• [What you will do]: Among the entries below, count the lines with "consider" in them and state the total without comment.
══════
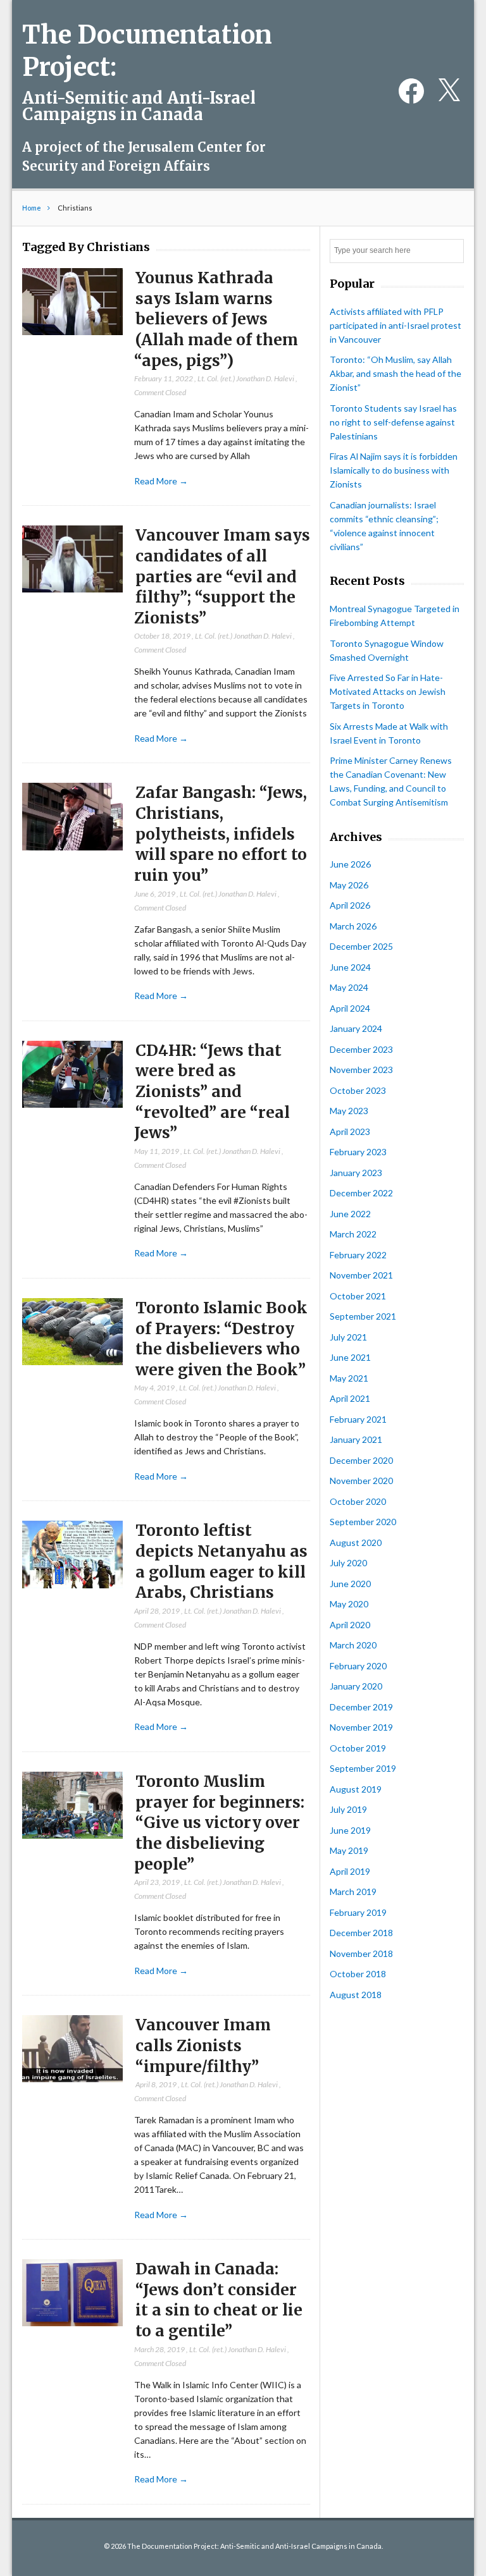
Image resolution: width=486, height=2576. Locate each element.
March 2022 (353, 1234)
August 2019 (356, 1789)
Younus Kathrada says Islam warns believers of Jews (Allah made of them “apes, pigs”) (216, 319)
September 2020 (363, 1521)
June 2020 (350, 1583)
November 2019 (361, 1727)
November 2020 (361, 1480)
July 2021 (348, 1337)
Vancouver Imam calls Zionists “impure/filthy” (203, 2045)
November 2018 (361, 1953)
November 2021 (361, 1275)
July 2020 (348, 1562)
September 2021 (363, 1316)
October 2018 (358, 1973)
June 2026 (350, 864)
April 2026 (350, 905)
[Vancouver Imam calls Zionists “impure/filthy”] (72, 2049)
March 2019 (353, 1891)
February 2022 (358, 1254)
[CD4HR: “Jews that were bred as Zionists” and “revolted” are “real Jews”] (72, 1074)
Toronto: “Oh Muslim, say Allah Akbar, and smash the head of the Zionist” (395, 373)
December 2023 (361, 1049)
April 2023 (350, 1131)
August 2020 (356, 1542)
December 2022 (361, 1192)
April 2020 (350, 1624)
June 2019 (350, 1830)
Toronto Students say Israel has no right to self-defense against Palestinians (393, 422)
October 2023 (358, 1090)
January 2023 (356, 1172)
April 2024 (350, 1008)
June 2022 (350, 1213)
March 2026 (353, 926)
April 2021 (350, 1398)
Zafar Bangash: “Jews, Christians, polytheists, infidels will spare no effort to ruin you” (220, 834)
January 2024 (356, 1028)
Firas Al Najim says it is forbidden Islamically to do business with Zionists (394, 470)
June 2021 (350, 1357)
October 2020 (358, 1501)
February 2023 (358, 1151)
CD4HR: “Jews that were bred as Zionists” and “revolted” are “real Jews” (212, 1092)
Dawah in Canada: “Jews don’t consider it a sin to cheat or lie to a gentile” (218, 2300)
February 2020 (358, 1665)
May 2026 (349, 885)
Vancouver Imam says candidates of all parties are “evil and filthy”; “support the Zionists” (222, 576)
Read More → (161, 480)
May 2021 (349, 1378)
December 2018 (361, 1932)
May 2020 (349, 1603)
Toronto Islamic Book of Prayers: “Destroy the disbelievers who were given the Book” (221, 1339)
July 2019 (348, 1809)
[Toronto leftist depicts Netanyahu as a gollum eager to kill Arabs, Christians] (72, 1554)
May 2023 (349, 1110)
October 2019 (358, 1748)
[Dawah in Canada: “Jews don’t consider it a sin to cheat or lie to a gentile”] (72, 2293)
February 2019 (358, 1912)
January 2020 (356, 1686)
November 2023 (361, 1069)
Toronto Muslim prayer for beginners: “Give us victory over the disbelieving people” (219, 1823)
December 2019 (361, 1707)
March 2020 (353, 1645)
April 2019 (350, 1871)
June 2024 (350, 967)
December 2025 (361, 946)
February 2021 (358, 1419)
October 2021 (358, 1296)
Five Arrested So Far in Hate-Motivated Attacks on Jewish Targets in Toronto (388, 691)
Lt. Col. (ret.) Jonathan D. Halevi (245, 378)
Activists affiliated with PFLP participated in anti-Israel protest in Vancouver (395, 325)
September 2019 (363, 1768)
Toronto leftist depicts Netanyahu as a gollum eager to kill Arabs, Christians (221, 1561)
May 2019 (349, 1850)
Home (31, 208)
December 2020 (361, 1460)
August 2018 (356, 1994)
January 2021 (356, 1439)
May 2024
══════
• [Expected answer]: 2